There are still some deeper topics that can be investigated. Firstly, since our intuition is partly inspired by the multiplication mechanism of the float-point number, it is necessary to construct a model that can show the maximum representation capability of a specific size of the binarized layer to guide the design of the size of our neural network. Secondly, a deeper network may gain the representation ability of a neural network [
46], but may be harder to optimize [
47], so we will also investigate the better configuration of layer width and depth design of the first and last layer in BNNs. We are still working on the high-energy efficient implementation. Firstly, we seek to explore the generalizability of the proposed approach. We plan to implement the method on different model tasks such as object detection, generative models, etc. Secondly, we plan to co-optimize with FPGA BNN architecture circuit design and graph-schedule optimization.

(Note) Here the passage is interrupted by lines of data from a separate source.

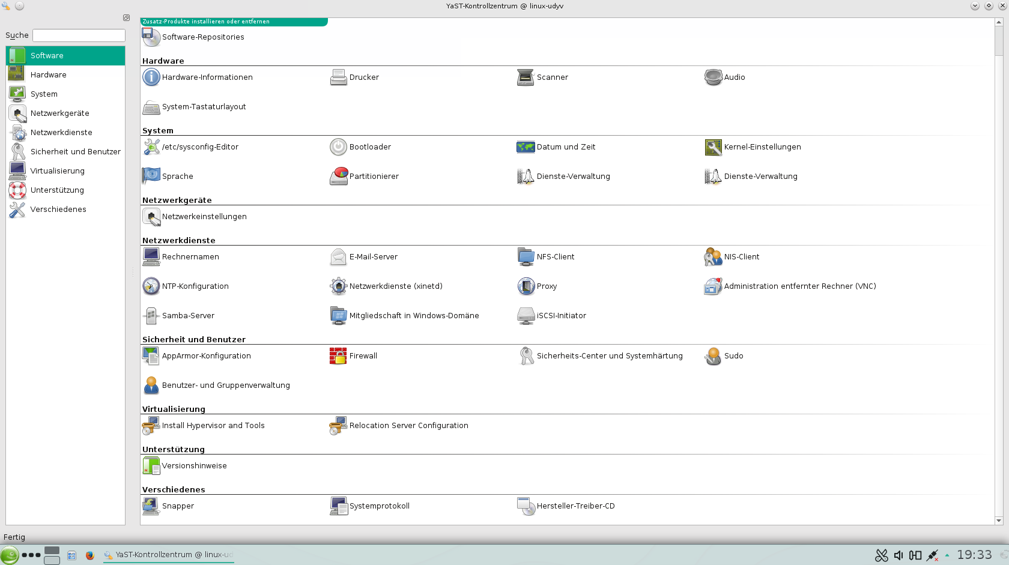Launch Snapper snapshot tool

(x=178, y=506)
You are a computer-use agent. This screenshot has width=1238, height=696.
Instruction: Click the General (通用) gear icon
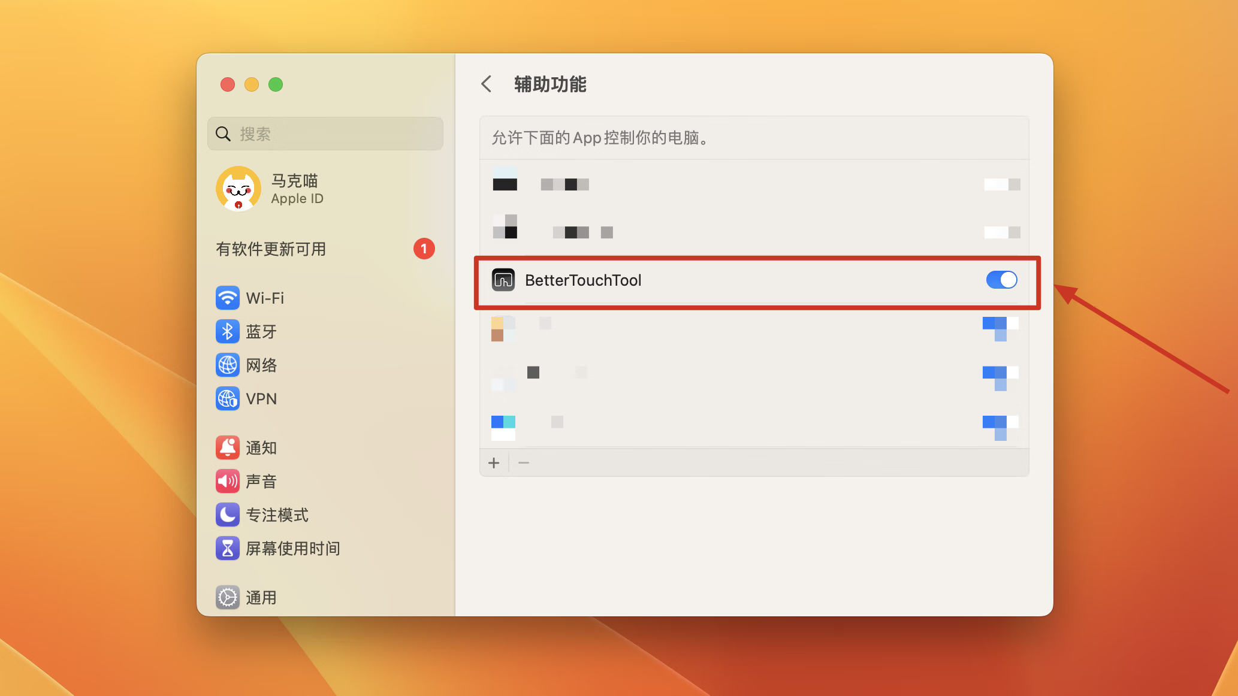point(227,597)
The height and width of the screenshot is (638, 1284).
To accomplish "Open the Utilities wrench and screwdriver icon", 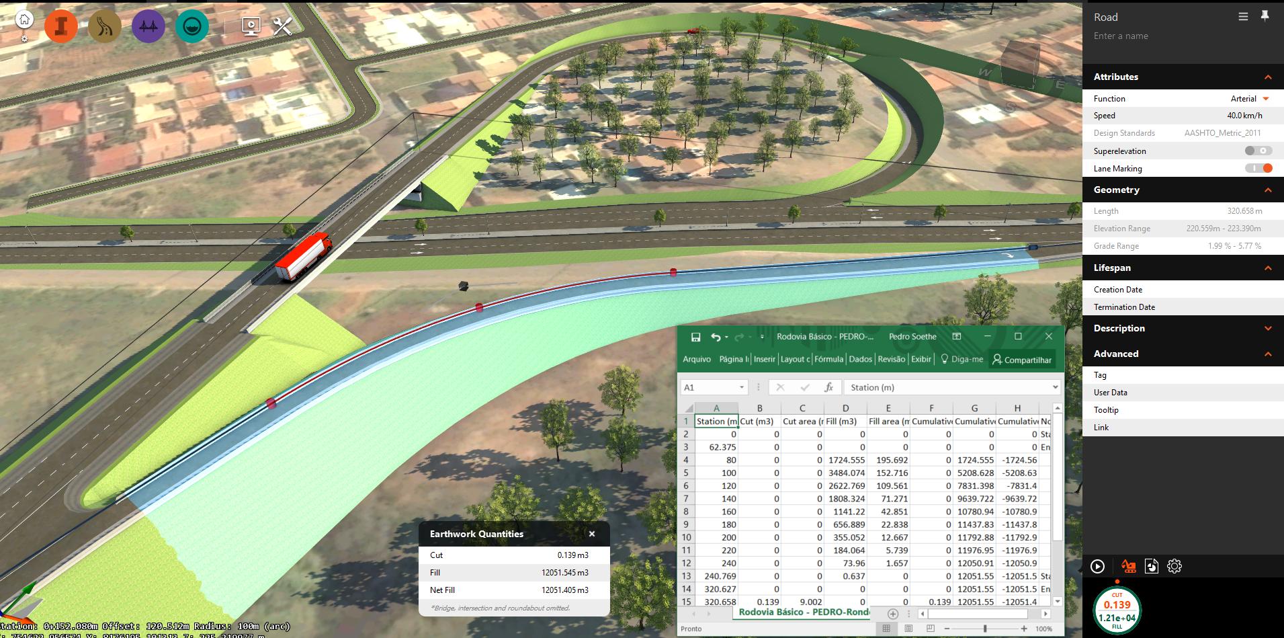I will [x=282, y=26].
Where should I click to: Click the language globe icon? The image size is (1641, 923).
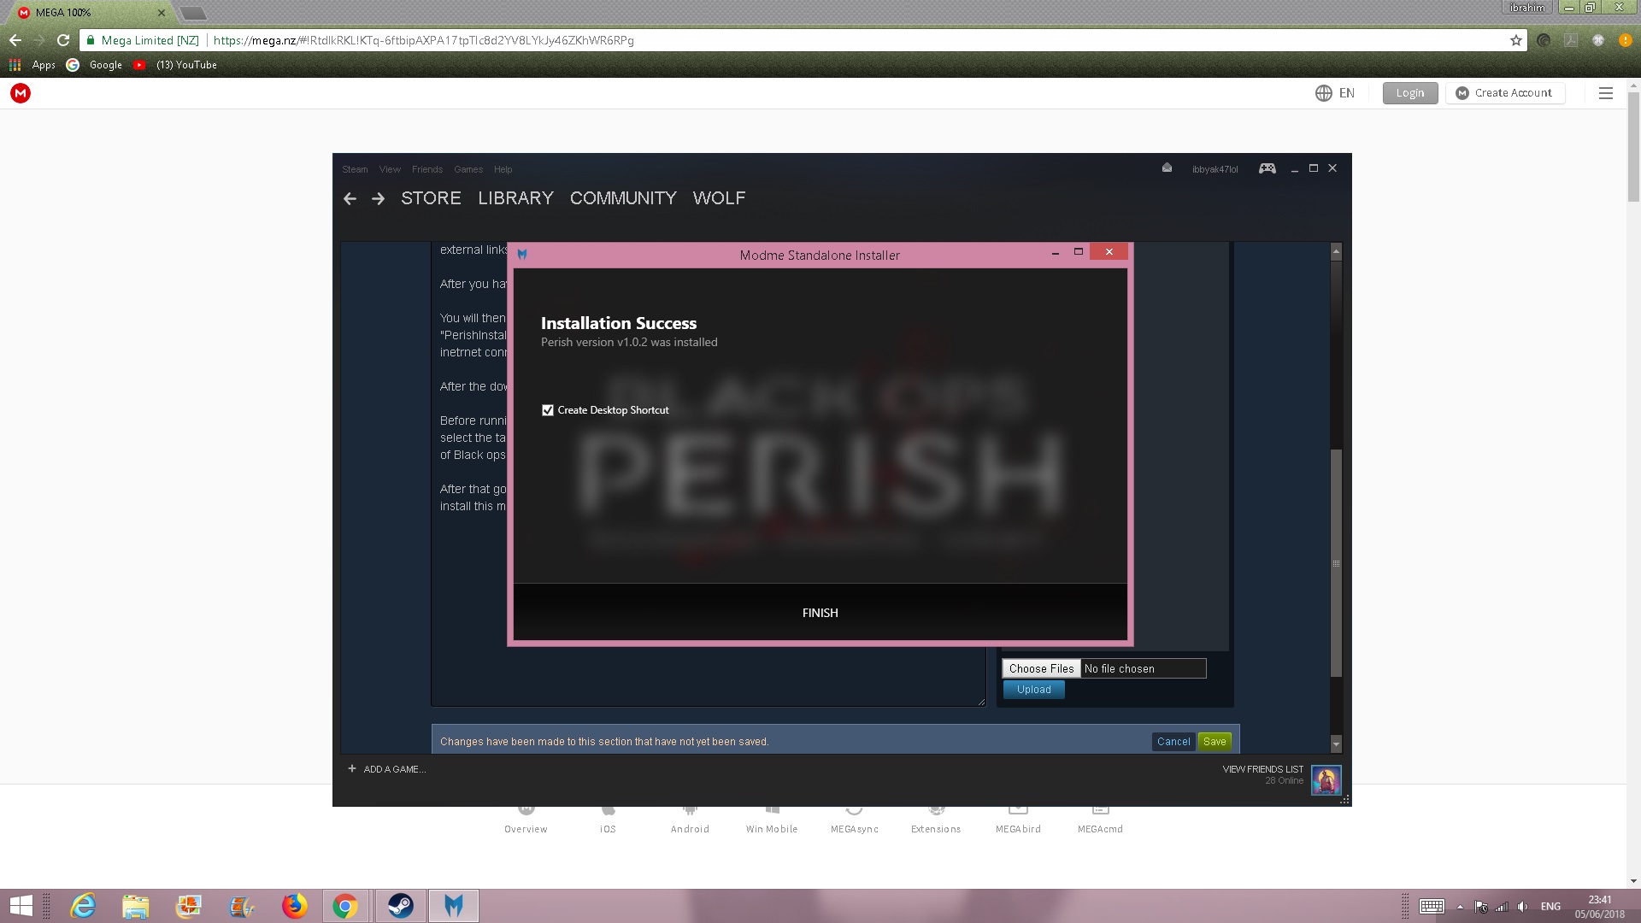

Thus, we have mentioned that the proposed approach does not need the extra FPGA area dedicated to the full-precision convolution/matrix multiplication. The instruction scheduling and operation dependency can be rescheduled to gain a higher utilization and inference performance. Lastly, due to the discontinuity characteristic of the binarized layer, it brings many challenges to the convergence in training procedure and accuracy in inference, and it is especially serious in all binary networks. So, we think that the distribution statistics and the training technique dedicated to binarized networks are worth studying in the future.